Entenda qual é a sua “causa” na vida e no trabalho

Jornal Valor Econômico
28/02/2013
Por Betania Tanure

Faço um convite a um rápido exercício: pense, ao levantar da cama todas as manhãs, se há algo que você deseja realizar genuinamente e de fazer sempre melhor. Falo daquilo que tem um real significado para você, que se tornará o seu legado. Achou?

A reflexão pode e deve ser feita em dois níveis. O primeiro se relaciona aos valores pessoais, ao que você consideraria sua missão e à própria vida pessoal nas diversas dimensões. O segundo diz respeito à sua carreira profissional e à empresa – na qual você talvez dedique a maior parte do seu tempo e energia. Obviamente esses dois níveis estão entrelaçados. Vamos focar, aqui, a empresa.

Nossas pesquisas, bem como nossas ações de consultoria e de participação em conselhos de administração, têm mostrado que, não raro, a correria desenfreada do dia a dia leva as pessoas a uma “fazeção”. Sem que elas percebam, muitas vezes o sentido maior do trabalho se perde.
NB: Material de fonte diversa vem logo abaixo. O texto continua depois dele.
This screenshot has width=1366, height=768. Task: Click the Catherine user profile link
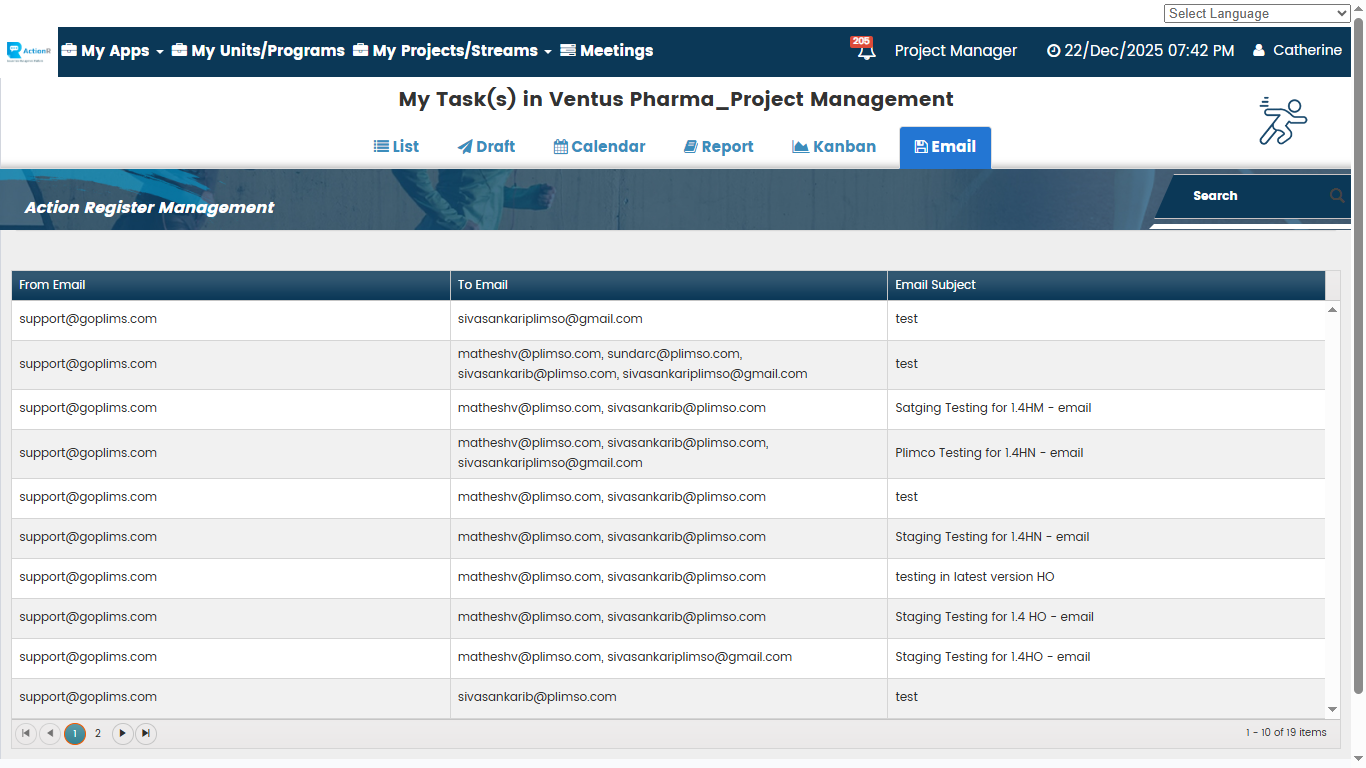click(x=1297, y=50)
Sobram a tarefa pela tarefa, o prazo pelo prazo, o ganhar pelo ganhar. Já nas empresas que apresentam resultados excepcionais e sustentáveis observa-se – ainda segundo nossas pesquisas, realizadas no Brasil, na Índia, na Europa e nos Estados Unidos – que há um propósito claro no fazer. O que diferencia ambas as situações, portanto, é a existência de uma causa. Ela traz significado para a vida das pessoas, e até mesmo para a correria cotidiana. O efeito disso no desempenho do indivíduo e da empresa é inegável.

Mas como chegar a um significado? A resposta é: ouça o seu coração, a sua alma e invista tempo na modelagem, na construção, no pensar. Precisamos exercer com a devida frequência essa atividade tão rara quanto necessária, a despeito do frenesi em que vivemos. Temos o dever, como indivíduos, de buscar a compreensão das nossas razões e motivações. Esse conhecimento guiará as nossas escolhas – e o nosso desempenho – na vida profissional.
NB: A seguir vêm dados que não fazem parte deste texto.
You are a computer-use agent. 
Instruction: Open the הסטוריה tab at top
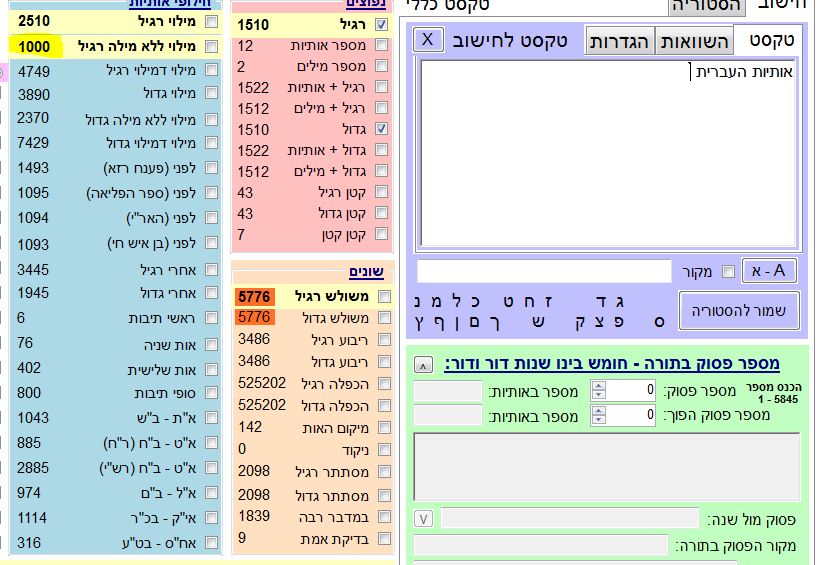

Na organização não é diferente. Ela tem de buscar a sua causa, aquilo que move ou irá mover suas pessoas na direção de uma aspiração comum, potencializando a energia de realizar. Uma causa robusta reflete as esperanças e os desejos, muitas vezes intensos mesmo que não explícitos, das pessoas, levando-as a realizar algo especial. É assim que alguns dirigentes, aqueles que além de gestores são líderes inspiradores, fazem a alquimia de elementos distintos, presentes no sonho e na realidade, gerando uma combinação que entusiasma e mobiliza.

Em artigo publicado nesta coluna há alguns anos, abordei a necessidade premente de reflexão sobre o que chamei de “síndrome da urgência e da ausência de significado nas empresas”. Hoje, observamos que o frenesi do cotidiano empresarial só aumentou, a despeito de, em certos momentos, acreditarmos que chegou ao limite do insuportável. O esforço de refletir sobre isso e mudar não cresceu na mesma proporção.

O sucesso de um time, e de cada um de seus integrantes, depende grandemente da clareza de tarefas e propósitos. Além disso, só se pode falar de “trabalho em equipe” quando os componentes do grupo compartilham propósitos e os resultados tangíveis se relacionam a esses propósitos. Assim a causa se estabelece, o trabalho cotidiano ganha um significado real e o risco de não adesão é menor.

É muito poderoso para o desempenho individual e empresarial (observe que eles estão sempre juntos) que as pessoas estejam onde querem estar, vejam sentido e estímulo no que fazem, tenham brilho nos olhos. No mundo corporativo, subestima-se o poder do envolvimento das pessoas na construção de resultados diferenciados. Em contraponto, o que as move é o desafio de construir algo especial. Você tem uma causa? Está disposto a construí-la?